Whether you use OFBiz or not is your choice and if it works well for
you, great, if not that's fine too.
A lot of people talk about testing, but so far little has been
contributed in this area, largely I think because it has always been a
nice to have, and no one with sufficient resources has invested
sufficiently in it. That's really all it comes down to. I developed the
current testing framework in the testtools component and while
functional for junit tests it is far from complete. I have nothing else
to invest in this as other obligations with higher priority won't allow
it, so help from others is, as with most things, necessary.
But yes, OFBiz is inherently testable and includes a great deal of
functionality for creating and automatically running sets of tests.
There are even nice tools built around the entity engine for adding data
to the database and asserting that the data in the database matches a
certain state.
-David
On Jan 15, 2007, at 3:45 AM, Wojciech Biela wrote:
Hello
I recently looked at ofbiz and am now evaluating whether or not we
should go with it or not. We are a software development company.
The key thing for me at this point is testability (both unit- and
functional-level). I have a great concern because I hear that only
recently people are starting to think about it on the ofbiz list, and
the project dates back to 2001, so there is a whole lot of legacy code
that is not tested in any (automated) way?
I read Cameron Smith's post from Nov 1 2006 "More on testing
framework" where he said that he had "Unit Tests proper - run as JUnit
tests", could any of you (or you Cameron) elaborate a bit about those
tests in the context of ofbiz
- how painful was it
- what components did you test
- what things did you mock
- what do you suggest
Unfortunately I didn't find this information in the documentation and
a preliminary google search on this subject didn't reveal any
revelations either. I only found that you are taking about functional
testing. But then I ask what about unit level tests? I see junit.jar
in the sources but I then again I see the build process does not
invoke unit tests (there is a separate ant task for it), I read that
there is a total of 24 unit tests.... There was some info that the
topic is covered in the advanced (commercial?) documentation by
Undersun, is there anything apache-licenced ;) on that?
Is the architecture of ofbiz testable or not ? Is it possible to write
unit test (i.e. isolated unit tests) as well as integration tests
(also through junit).
This is very important to me as we try to follow the Test-Driven
Development practice and thus testability is the key concern to me.
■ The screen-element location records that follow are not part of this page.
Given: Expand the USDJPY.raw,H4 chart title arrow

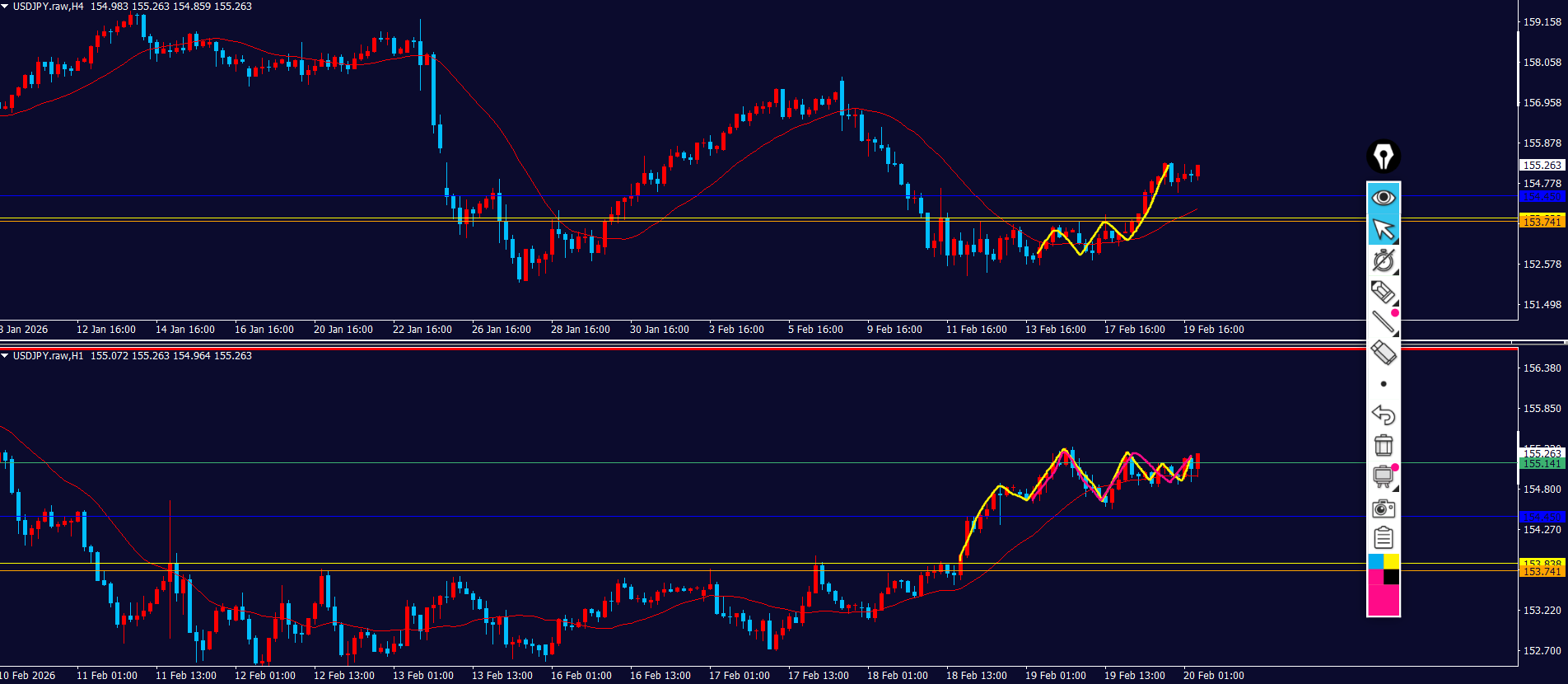Looking at the screenshot, I should (x=5, y=7).
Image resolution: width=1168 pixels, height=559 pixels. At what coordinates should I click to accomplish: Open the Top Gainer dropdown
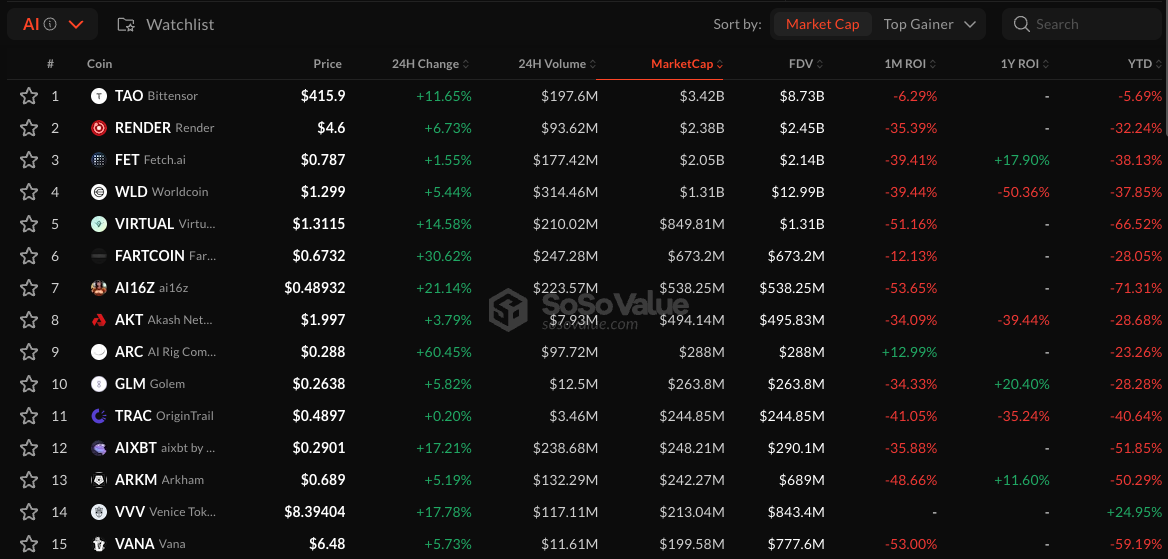click(929, 24)
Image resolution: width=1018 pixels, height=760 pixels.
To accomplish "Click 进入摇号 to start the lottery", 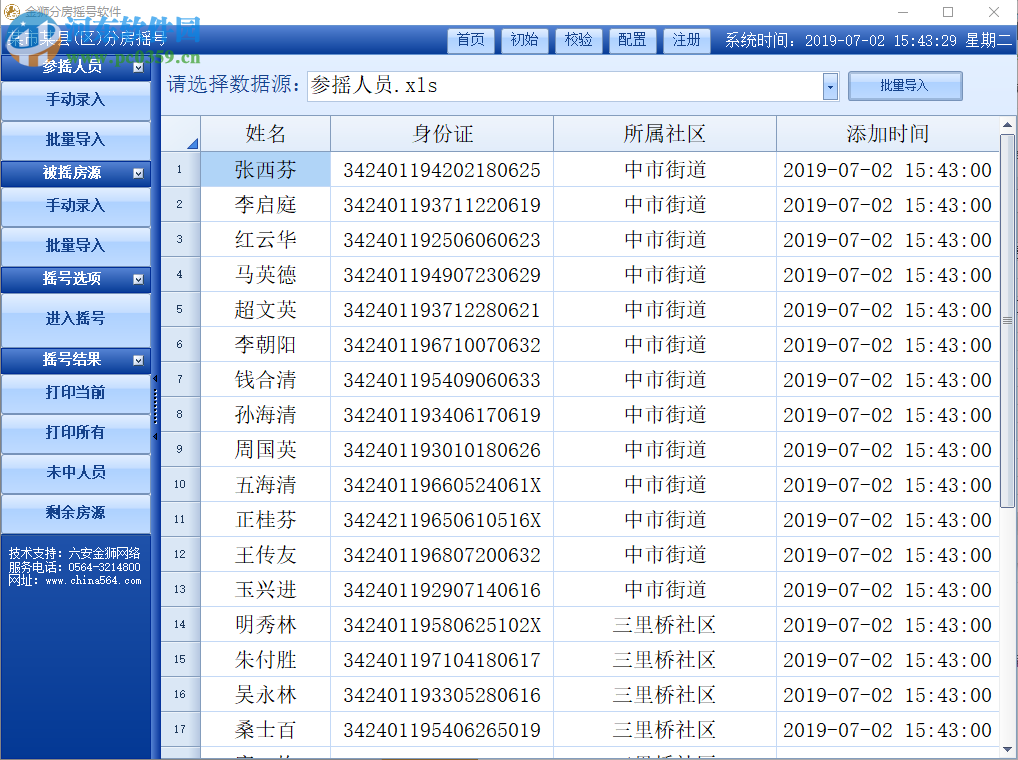I will pos(75,320).
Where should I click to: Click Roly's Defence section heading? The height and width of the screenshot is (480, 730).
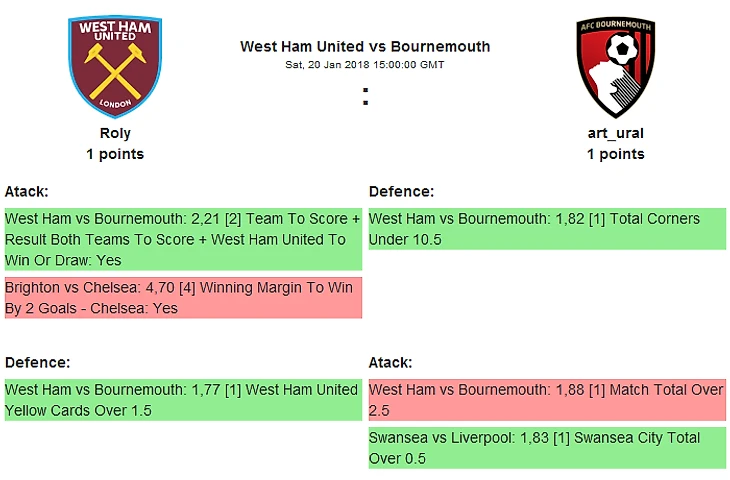click(37, 362)
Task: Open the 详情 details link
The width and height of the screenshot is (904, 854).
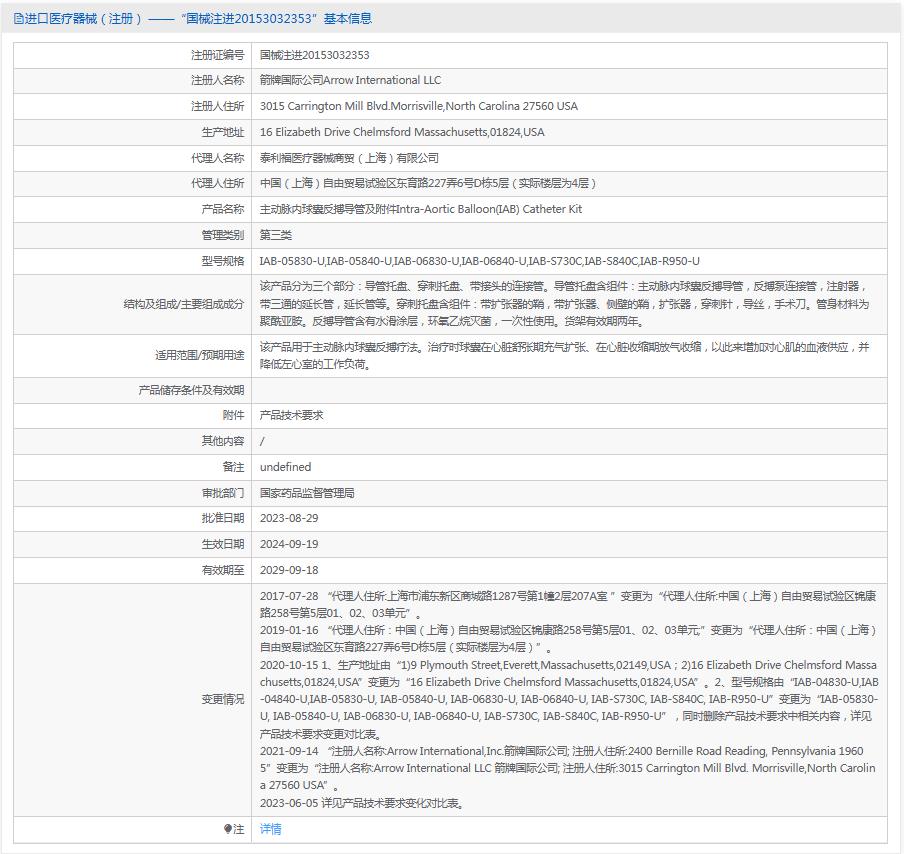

I
like very much what you've done here, but I am afraid whether we will
be able to safely play around with it and alter it for our customer
without killing it.
Concerning functional and acceptance testing have anyone considered
using FitNesse, it's a really glamorous tool for holding acceptance
criteria and running them against the system under test, additionally
it's a great collaboration tool (it's a wiki). If you really really
(as in: you rarely should) need to check some things though the
browser interface then there are perfect examples of calling Selenium
from FitNesse if anyone is interested I may point you to such
materials.
This is especially important if you would like to clearly specify
functionality (define acceptance tests) ahead of implementing this
functionality, recording stuff with the Selenium recorder is more or
less fine for legacy stuff but that's not always the case.
BTW please tell me how hard will it be to degrade the process of
adding products, promotions to something simpler, our client wants
some specific bits of what I see in the demo app, so I'm thinking
about simplifying things for him as his main request is simplicity.